Uh. How's that a defense? That seems like a recipe for corruption, not a
protection. That might be acceptable in the analyze case, but what about
e.g. concurrent index builds? E.g. IndexBuildHeapRangeScan() doesn't
seem to contain any checks against outdated blocks, and that's certainly
not ok? It appears that concurrent index builds are currently broken
from a quick skim?

> > Is there anything preventing this from becoming a problem?
>
> The fundamental approach that the error can only appear on
> user-facing scans, not internal reads and positioning.

> Unless there is some code path that uses a scan where the snapshot
> age is checked, this cannot be a problem.  I don't see any such
> path, but if you do, please let me know, and I'll fix things.

That scares me. Not throwing an error, and not being broken are entirely
different things.

Andres


On Tue, May 24, 2016 at 3:54 PM, Andres Freund <andres@anarazel.de> wrote:

> what about e.g. concurrent index builds? E.g. IndexBuildHeapRangeScan() doesn't
> seem to contain any checks against outdated blocks

Why would it?  We're talking about blocks where there were dead
tuples, with the transaction which updated or deleted the tuples
being complete, where those dead tuples were vacuumed away.  These
should not appear in the index, should they?

> and that's certainly not ok?

Why not?

> It appears that concurrent index builds are currently broken
> from a quick skim?

Either you don't understand this feature very well, or I don't
understand concurrent index build very well.  I thought we burned a
lot of time going through the index an extra time just to get rid
of dead tuples -- why would it be a problem not to add them in the
first place?

>>> Is there anything preventing this from becoming a problem?
>>
>> The fundamental approach that the error can only appear on
>> user-facing scans, not internal reads and positioning.
>
>> Unless there is some code path that uses a scan where the snapshot
>> age is checked, this cannot be a problem.  I don't see any such
>> path, but if you do, please let me know, and I'll fix things.
>
> That scares me. Not throwing an error, and not being broken are entirely
> different things.

Absolutely, but let's not start pointing at random chunks of code
and asking why an error isn't thrown there without showing that you
get bad results otherwise, or at least some plausible argument why
you might.

--
Kevin Grittner
EDB: http://www.enterprisedb.com
The Enterprise PostgreSQL Company


On Tue, May 24, 2016 at 3:48 PM, Kevin Grittner <kgrittn@gmail.com> wrote:
> On Tue, May 24, 2016 at 12:00 PM, Andres Freund <andres@anarazel.de> wrote:
>> On 2016-05-24 11:24:44 -0500, Kevin Grittner wrote:
>>> On Fri, May 6, 2016 at 8:28 PM, Kevin Grittner <kgrittn@gmail.com> wrote:
>>>> On Fri, May 6, 2016 at 7:48 PM, Andres Freund <andres@anarazel.de> wrote:
>>>
>>>>> That comment reminds me of a question I had: Did you consider the effect
>>>>> of this patch on analyze?

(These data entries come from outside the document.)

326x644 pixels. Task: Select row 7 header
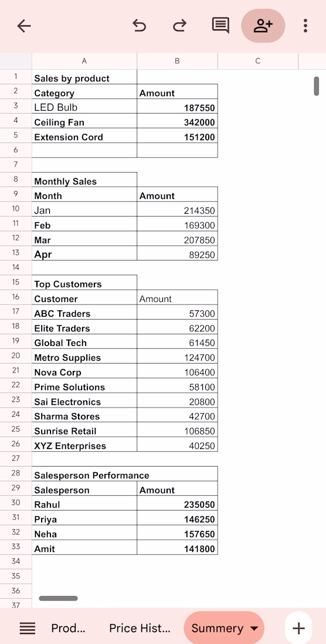point(16,165)
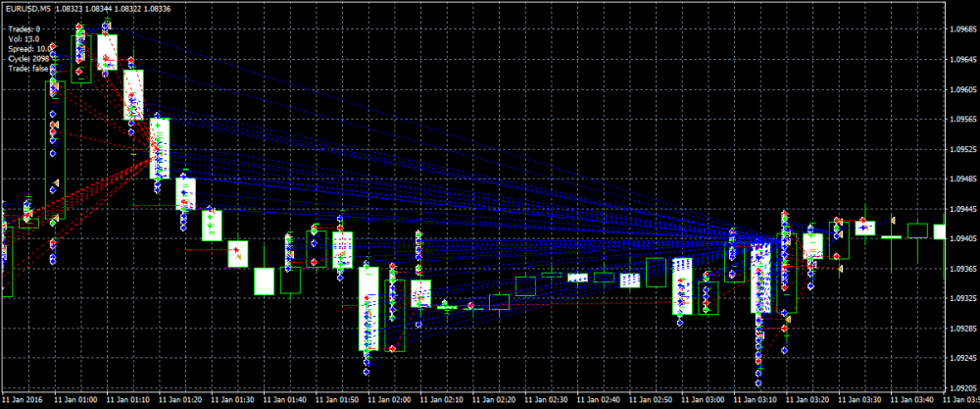Select the tall white candle at 03:10
980x409 pixels.
pyautogui.click(x=760, y=280)
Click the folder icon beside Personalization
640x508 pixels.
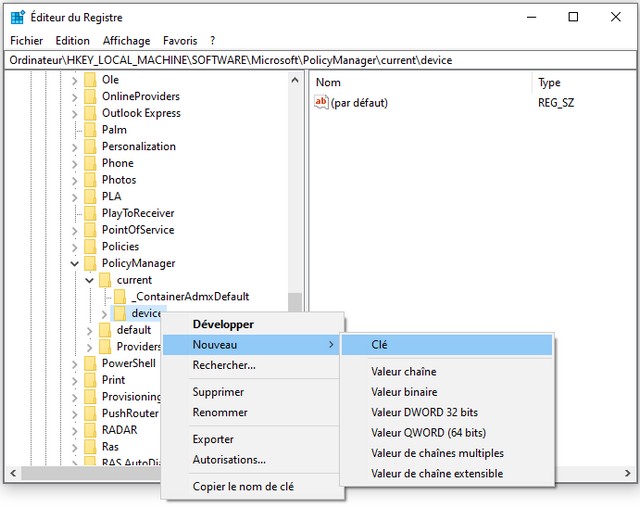pyautogui.click(x=90, y=146)
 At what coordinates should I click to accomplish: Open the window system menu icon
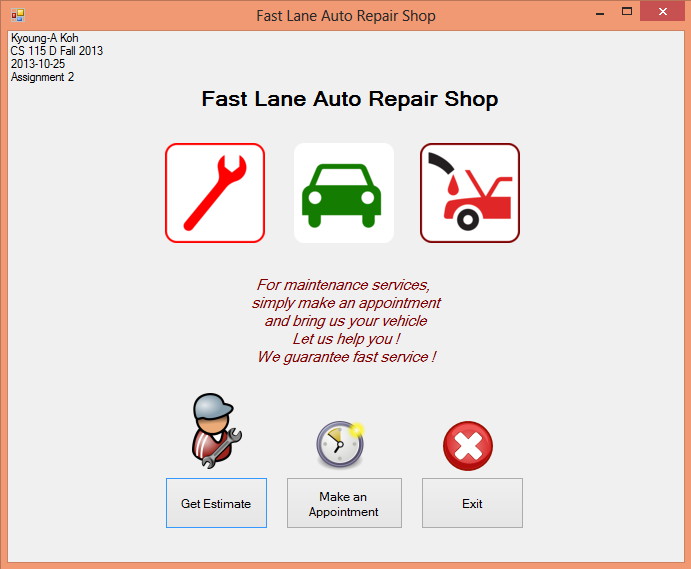click(x=17, y=15)
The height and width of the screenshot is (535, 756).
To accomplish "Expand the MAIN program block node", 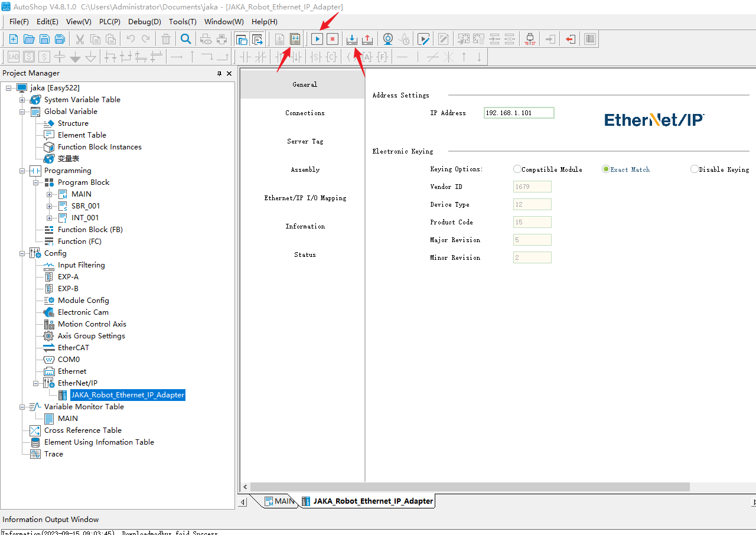I will [x=50, y=194].

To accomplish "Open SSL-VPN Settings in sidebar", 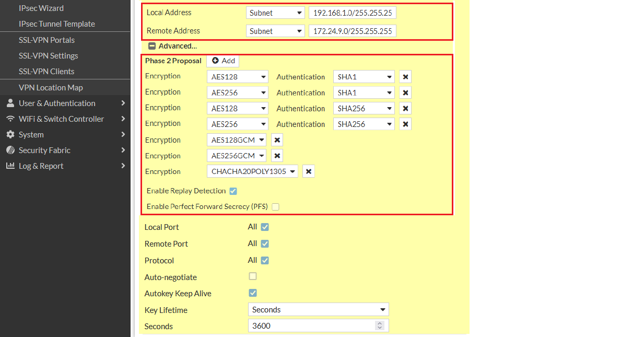I will [x=48, y=55].
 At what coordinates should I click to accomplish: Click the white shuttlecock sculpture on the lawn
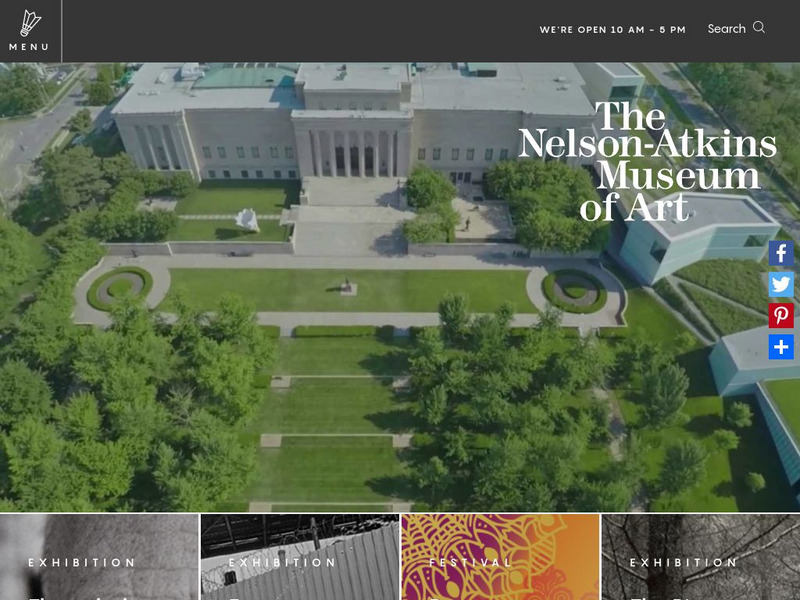tap(247, 219)
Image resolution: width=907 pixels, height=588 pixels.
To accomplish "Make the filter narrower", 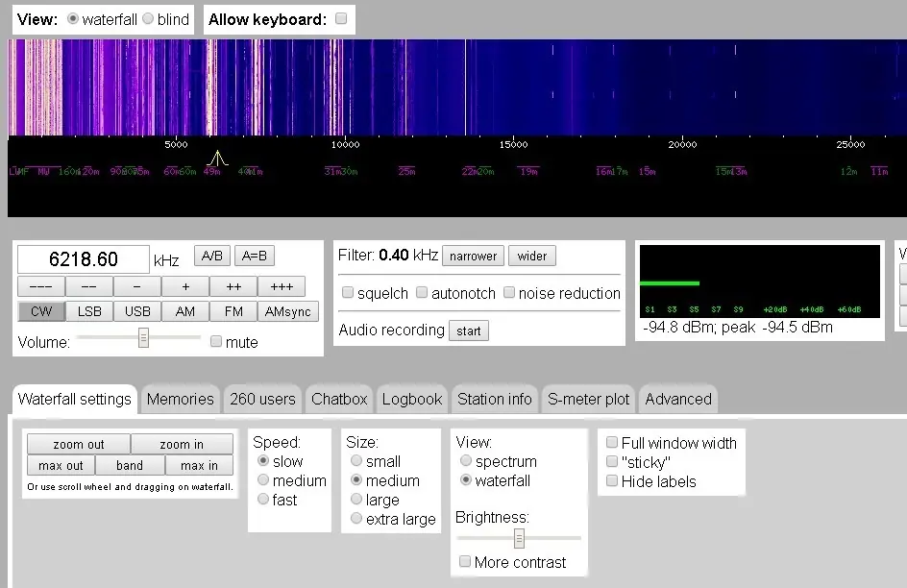I will pos(473,257).
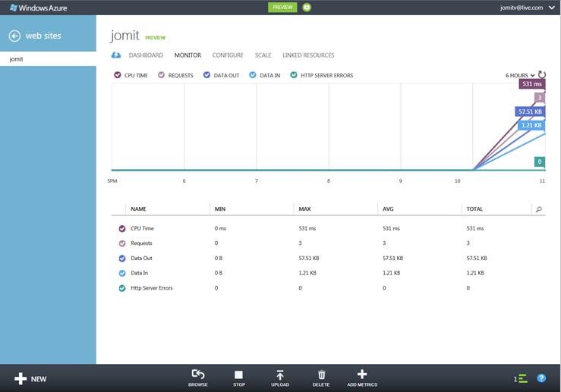Viewport: 561px width, 392px height.
Task: Open the help question mark icon
Action: [541, 378]
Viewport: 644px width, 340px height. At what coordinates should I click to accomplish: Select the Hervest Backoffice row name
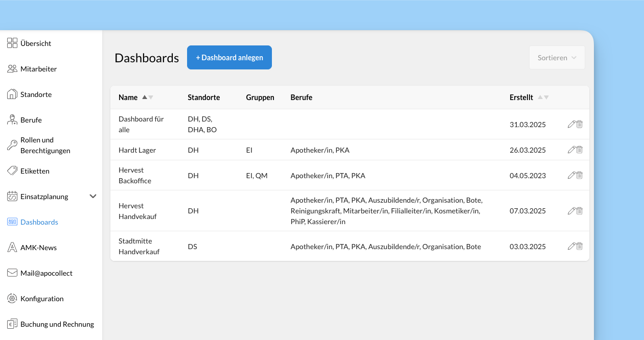pos(135,175)
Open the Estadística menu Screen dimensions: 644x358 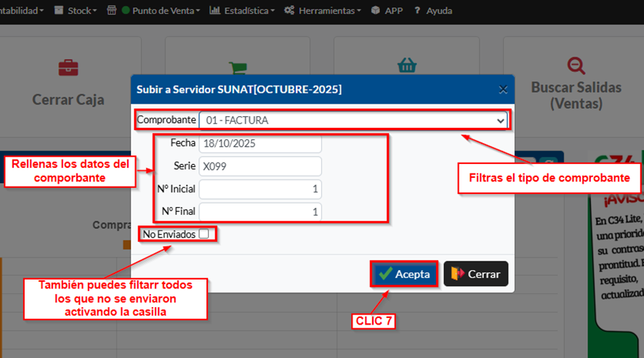point(242,11)
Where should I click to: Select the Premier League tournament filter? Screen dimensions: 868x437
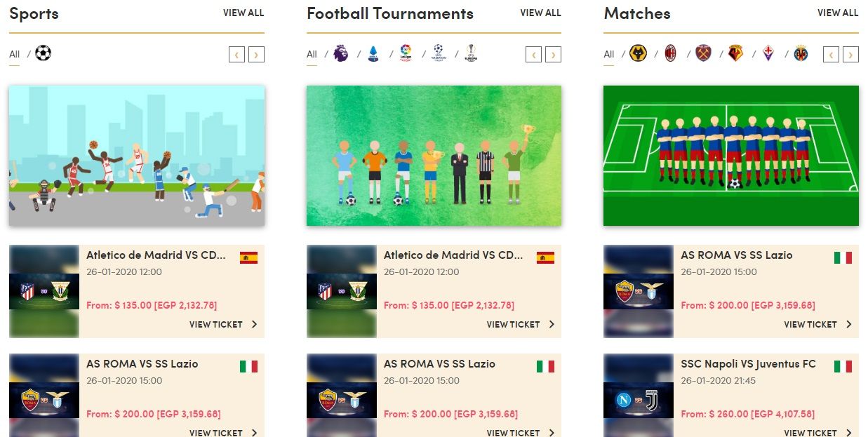click(340, 53)
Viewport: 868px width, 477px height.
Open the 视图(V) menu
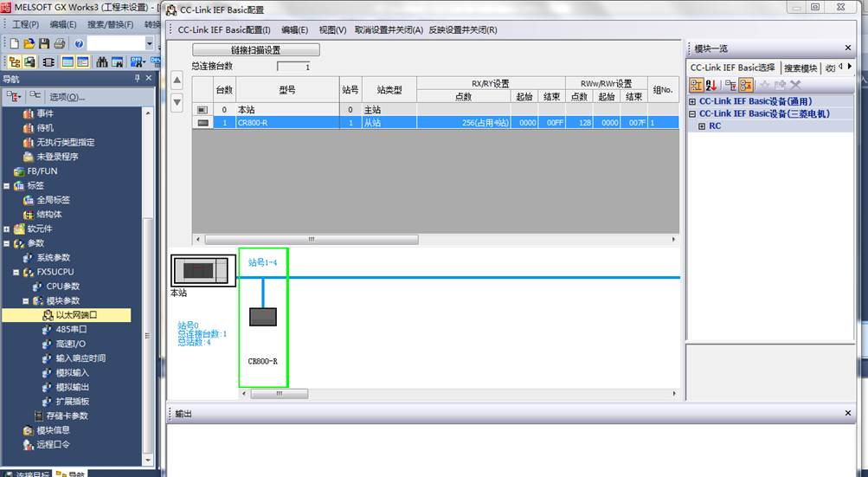tap(332, 30)
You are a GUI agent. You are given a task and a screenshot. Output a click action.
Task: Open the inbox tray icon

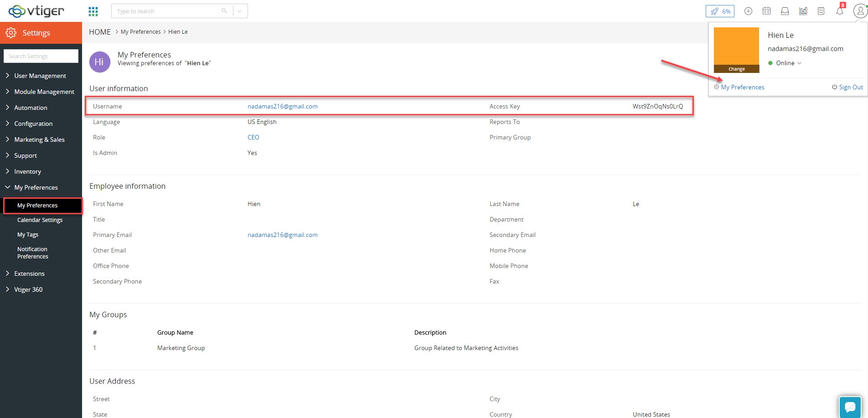pyautogui.click(x=785, y=11)
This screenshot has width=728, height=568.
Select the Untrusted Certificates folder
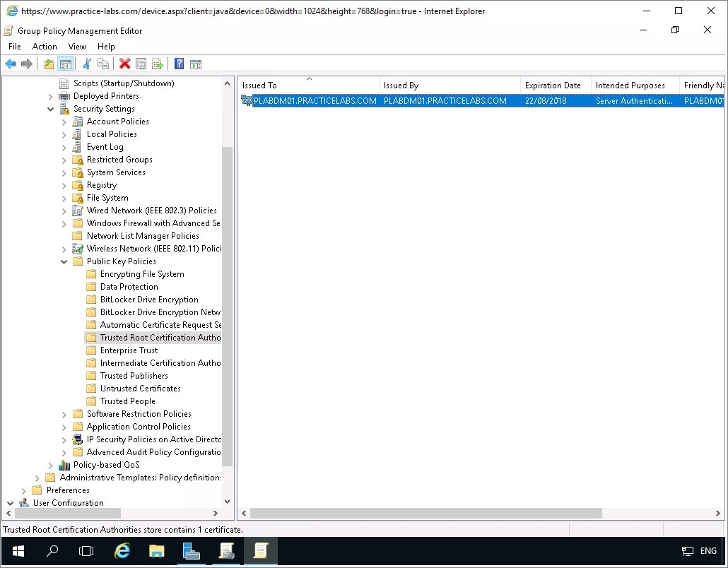(x=140, y=389)
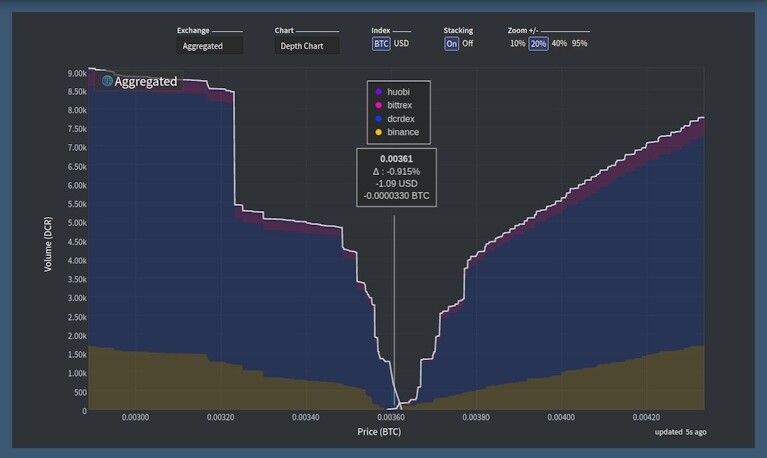Click the 0.00360 price axis label
This screenshot has width=767, height=458.
[390, 417]
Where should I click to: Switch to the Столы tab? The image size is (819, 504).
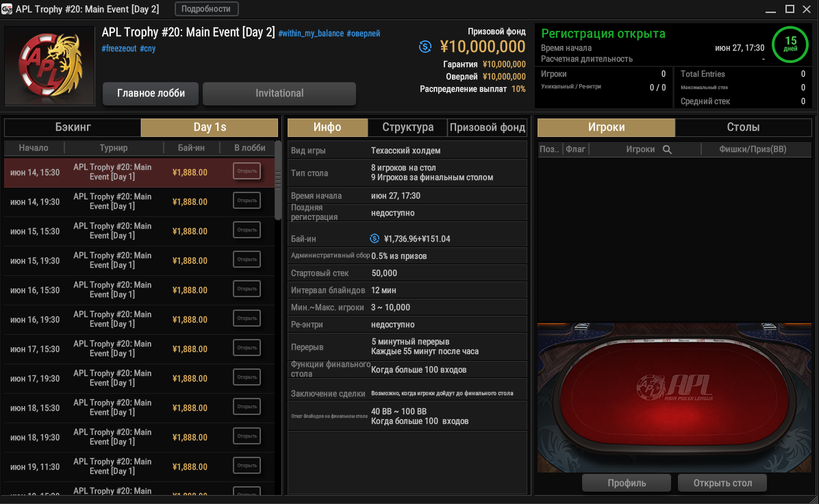[x=743, y=127]
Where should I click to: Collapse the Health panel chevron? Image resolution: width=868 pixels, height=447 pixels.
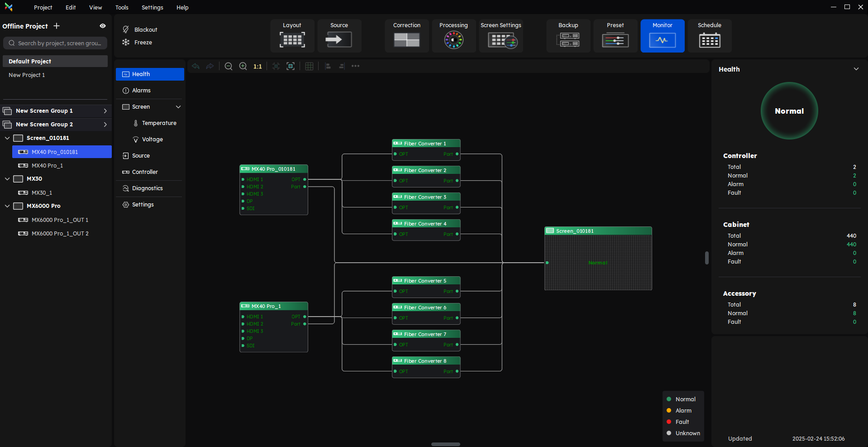click(856, 69)
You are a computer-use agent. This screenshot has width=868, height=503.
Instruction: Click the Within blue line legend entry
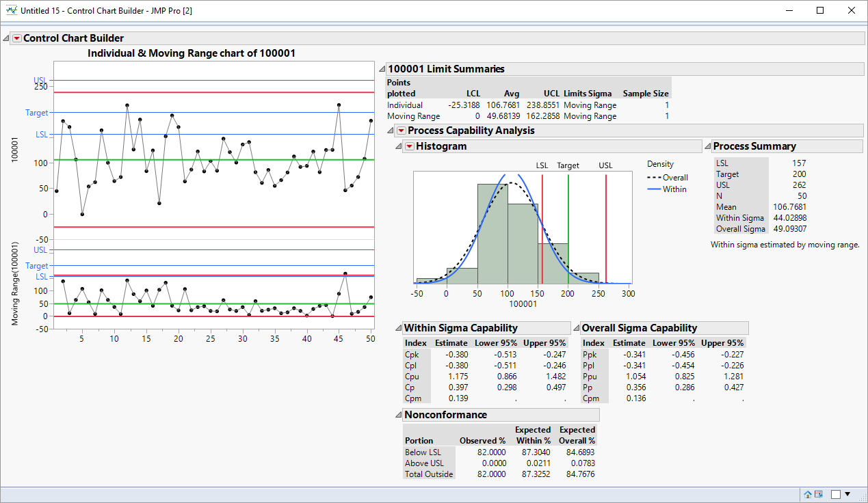pyautogui.click(x=667, y=189)
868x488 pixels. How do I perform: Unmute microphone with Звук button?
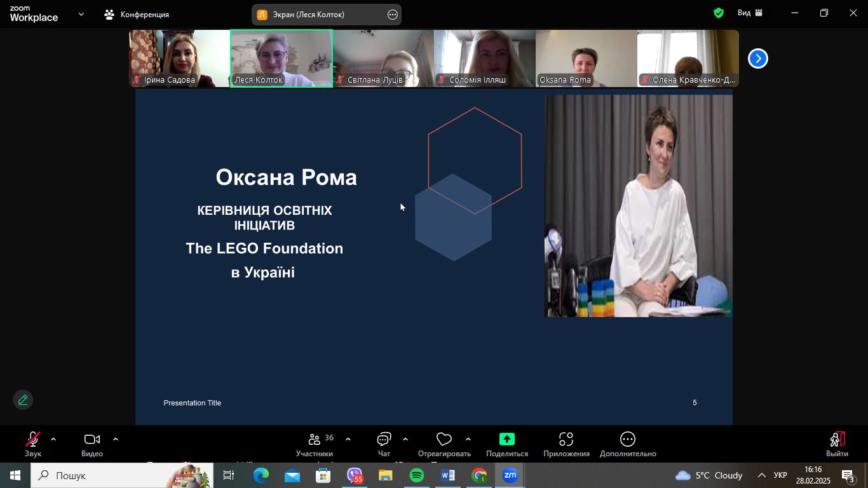[32, 444]
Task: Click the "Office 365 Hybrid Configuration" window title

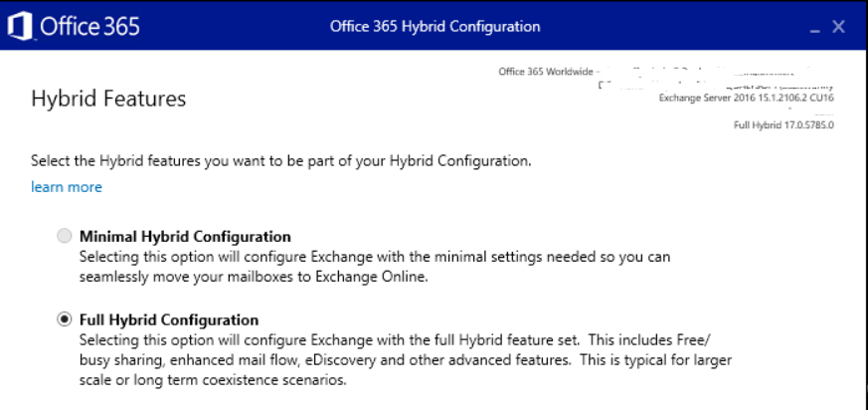Action: pos(435,26)
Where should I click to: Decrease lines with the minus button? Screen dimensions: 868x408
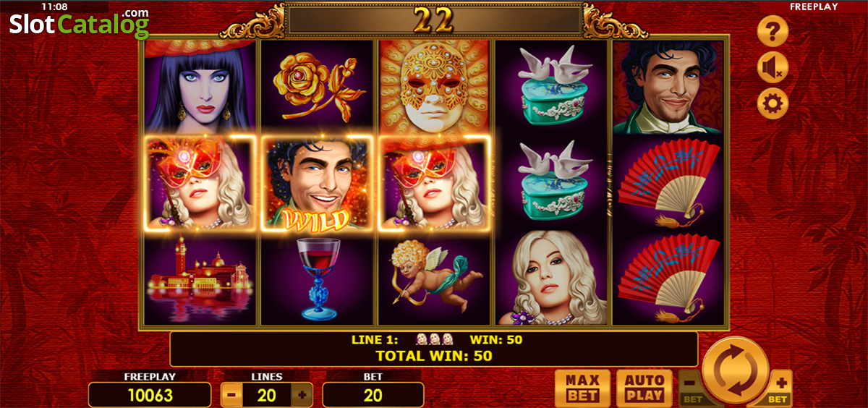(231, 395)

It uses a snapshot, and by memory you've not
>>>>> built in a defense against analyze being cancelled.
>
> The primary defense is not considering a cancellation except in 30
> of the 500 places a page is used.  None of those 30 are, as far as
> I can see (upon review in response to your question), used in the
> analyze process.

It's not obvious to me how this is supposed to work.  If ANALYZE's
snapshot is subject to being ignored for xmin purposes because of
snapshot_too_old, then I would think it would need to consider
cancelling itself if it reads a page with possibly-removed data, just
like in any other case.  It seems that we might not actually need a
snapshot set for ANALYZE in all cases, because the comments say:

                    /* functions in indexes may want a snapshot set */
                    PushActiveSnapshot(GetTransactionSnapshot());

If we can get away with it, it would be a rather large win to only set
a snapshot when the table has an expression index.  For purposes of
"snapshot too old", though, it will be important that a function in an
index which tries to read data from some other table which has been
pruned cancels itself when necessary.

--
Robert Haas
EnterpriseDB: http://www.enterprisedb.com
The Enterprise PostgreSQL Company


On Tue, May 24, 2016 at 4:10 PM, Robert Haas <robertmhaas@gmail.com> wrote:

> For purposes of
> "snapshot too old", though, it will be important that a function in an
> index which tries to read data from some other table which has been
> pruned cancels itself when necessary.

Hm.  I'll try to work up a test case for this.  If you have one,
please send it along to me.

--
Kevin Grittner
EDB: http://www.enterprisedb.com
The Enterprise PostgreSQL Company


On Tue, May 24, 2016 at 4:09 PM, Kevin Grittner <kgrittn@gmail.com> wrote:
> On Tue, May 24, 2016 at 3:54 PM, Andres Freund <andres@anarazel.de> wrote:

>> It appears that concurrent index builds are currently broken
>> from a quick skim?
>
> Either you don't understand this feature very well, or I don't
> understand concurrent index build very well.

And it may be the latter.  On closer review I think some adjustment
may be needed in IndexBuildHeapRangeScan().  I'm not sure that
throwing the error is necessary, since there is a flag to say that
the index is unsafe for existing snapshots -- it may be enough to
set that flag.

Sorry for my earlier email.

--
Kevin Grittner
EDB: http://www.enterprisedb.com
The Enterprise PostgreSQL Company


On 2016-05-24 16:09:27 -0500, Kevin Grittner wrote:
> On Tue, May 24, 2016 at 3:54 PM, Andres Freund <andres@anarazel.de> wrote:
>
> > what about e.g. concurrent index builds? E.g. IndexBuildHeapRangeScan() doesn't
> > seem to contain any checks against outdated blocks
>
> Why would it?  We're talking about blocks where there were dead
> tuples, with the transaction which updated or deleted the tuples
> being complete, where those dead tuples were vacuumed away.  These
> should not appear in the index, should they?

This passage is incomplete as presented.